His Ultimate Prize
Beyond the bright lights of the circuit that turned night into day at the Singapore Grand Prix thousands of fans would be watching.
As would Marco.
He hadn’t spoken to her since that night on his sofa in London, but he’d attended every race since the season had resumed and Sasha knew he was somewhere above her, in the exclusive VIP suite of the team’s motor home, hosting the Prime Minister, royalty and a never-ending stream of celebrities.
Some time during the sleepless night, when she’d been looking down at the race track from her hotel room, she’d wondered whether he’d even bother to grace the pit with his presence if she made it onto that final elusive step on the podium. Or whether he would be too preoccupied with entertaining his latest flame—the blonde daughter of an Italian textile magnate who never seemed far from his side nowadays.
She tried desperately to block him from her mind. Taking pole position today—a dream she’d held for longer than she could remember—should be making her ecstatic. She was one step further towards removing the dark stain of her father’s shame from people’s minds. To finally removing herself from Derek’s malingering shadow.
Yet all she could think about was Marco and their conversation in London.
She clenched her teeth in frustration and breathed in deeply.
Luke’s voice piped through her helmet, disrupting her thoughts.
‘Adjust your clutch—’
She flicked the switch before he’d finished speaking. The sheer force of her will to win was a force field around her. Finally she found the zen she desperately craved.
Focusing, she followed the red lights as they lit up one by one. Adrenaline rushed faster, followed a second later by the drag of the powerful car as she pointed it towards the first corner.
She made it by the skin of her teeth, narrowly missing the front wing of the number two driver. Her stomach churned through lap after gruelling lap, even after she’d established a healthy distance between her and the car behind.
What seemed like an eternity later, after a frenzied race, including an unscheduled pitstop that had raised the hairs on her arms, she heard the frenzied shouts of her race engineer in her ear.
‘You won! Sasha, you won the Singapore Grand Prix!’
Tears prickled her eyes even as her fist pumped through the air. Her father’s face floated through her mind and a sense of peace settled momentarily over her. It was broken a second later by the sound of the crowd’s deafening roar.
Exiting the car, Sasha squinted through the bright flashes of the paparazzi, desperate to see familiar hazel eyes through the sea of faces screaming her name.
No Marco.
A stab of disappointment hollowed out her stomach. With a sense of detachment, she accepted the congratulations of her fellow drivers and blinked back tears through the British national anthem.

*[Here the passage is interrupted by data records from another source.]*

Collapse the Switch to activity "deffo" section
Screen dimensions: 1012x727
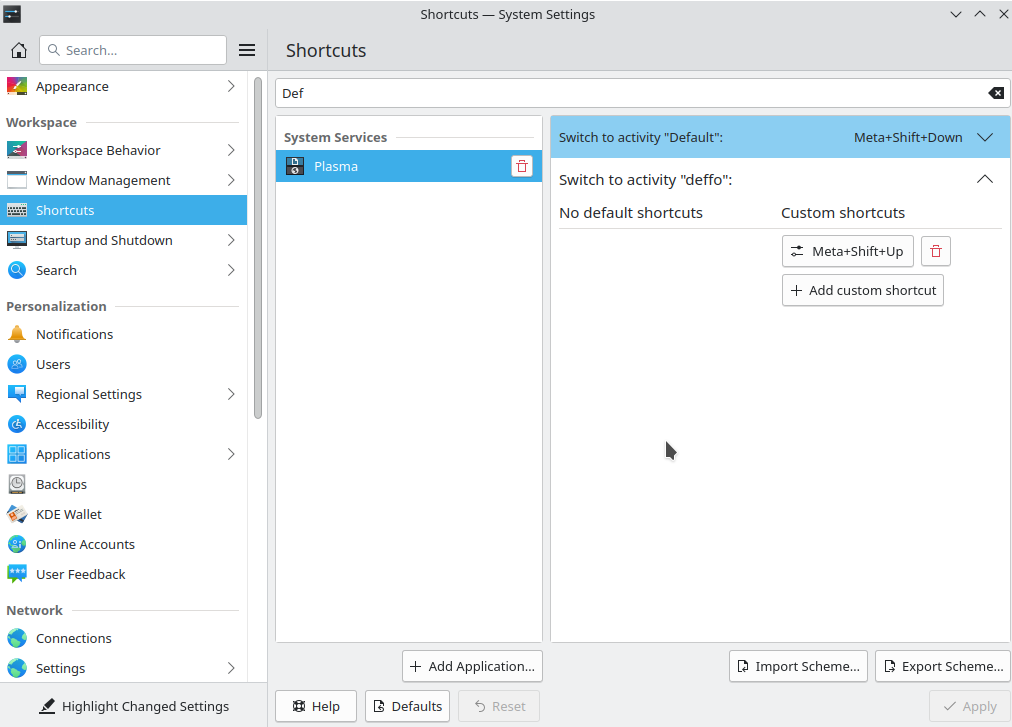pyautogui.click(x=984, y=180)
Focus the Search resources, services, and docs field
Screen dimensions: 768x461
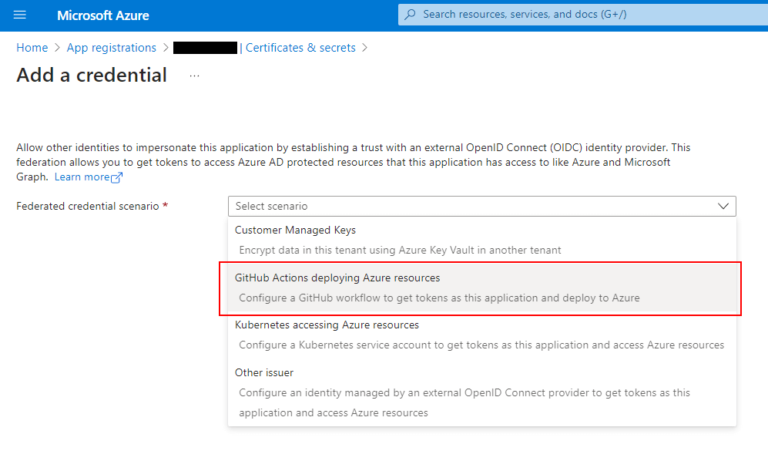[580, 15]
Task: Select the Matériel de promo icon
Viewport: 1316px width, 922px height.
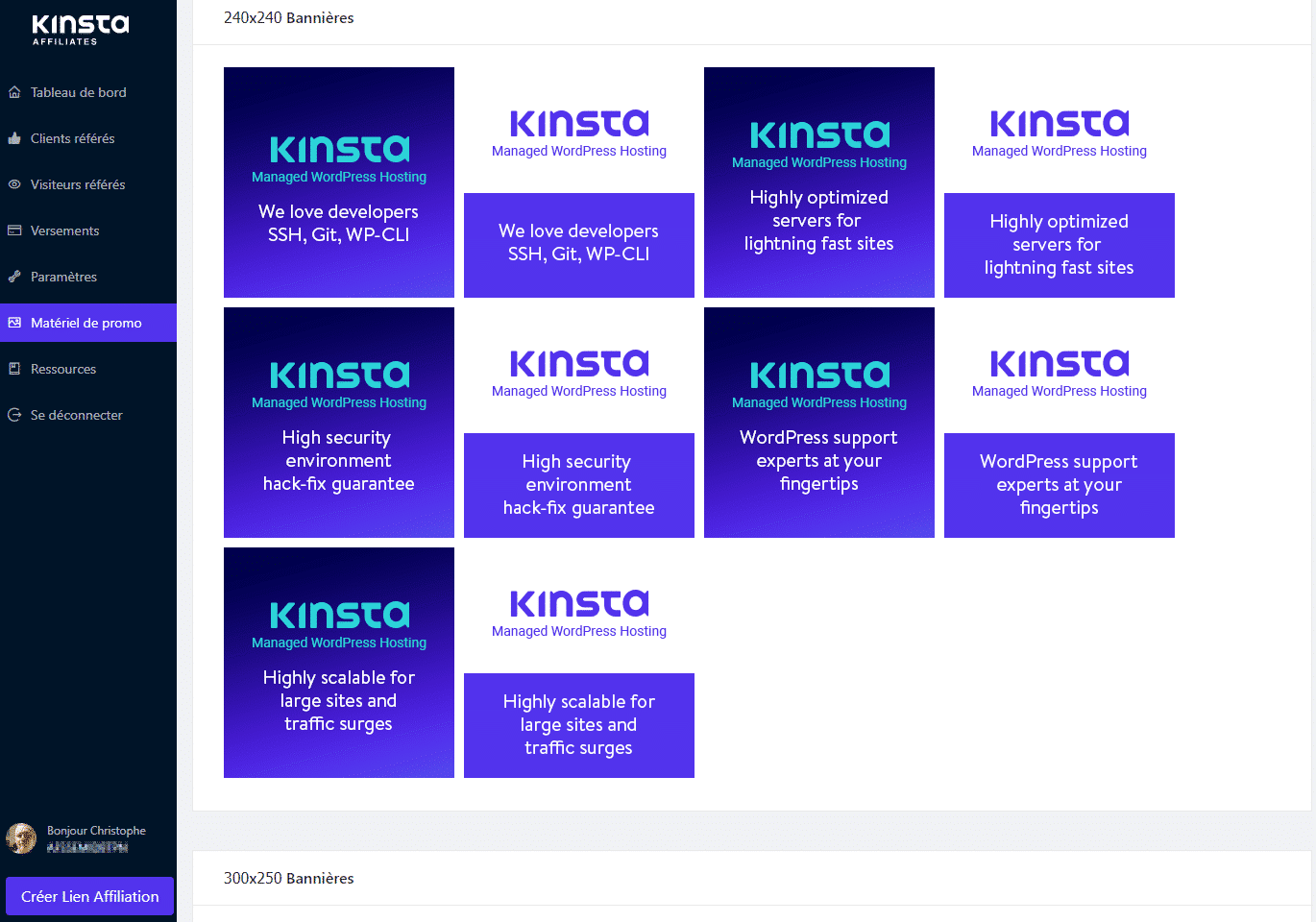Action: click(13, 323)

Dad would be proud, she reminded herself fiercely. He was all that mattered. Plastering a smile on her face, she accepted her trophy from the Prime Minister.
This was what she wanted. What she’d fought for. The team—her team—were cheering wildly. Yet Sasha felt numb inside.
Fighting the alarming emptiness, she picked up the obligatory champagne magnum, letting the spray loose over her fellow podium winners. Brusquely she told herself to live in the moment, to enjoy the dream-come-true experience of winning her first race.
Camera flashes blinded her as she stepped off the podium. When it cleared Tom stood in front of her, a huge grin on his face.
‘I knew you could do it! Prepare yourself, Sasha. Your world’s about to rock!’
The obligatory press conference for the top three winning drivers took half an hour. When she emerged, Tom grabbed her arm and steered her towards the bank of reporters waiting behind the barriers.
‘Tom, I don’t really want—’
‘You’ve just won your first race. “I don’t really want” shouldn’t feature in your vocabulary. The world’s your oyster.’
But I don’t want the world, she screamed silently. I want Marco. I want not to feel alone on a night like this.
Feeling the stupid tears build again, Sasha rapidly blinked them back as a microphone was thrust in her face.
‘How does it feel to be the first woman to win the Singapore Grand Prix?’
From deep inside she summoned a smile. ‘Just as brilliant as the first man felt when he won, I expect.’
Beside her she heard Tom’s sharp intake of breath.
Behave, Sasha.
‘Are you still involved with Rafael de Cervantes?’ asked an odious reporter she recognised from a Brazilian sports channel.
‘Rafael and I were never involved. We’re just friends.’
‘So now he’s in a coma there’s nothing to stop you from switching friendships to his brother, no?’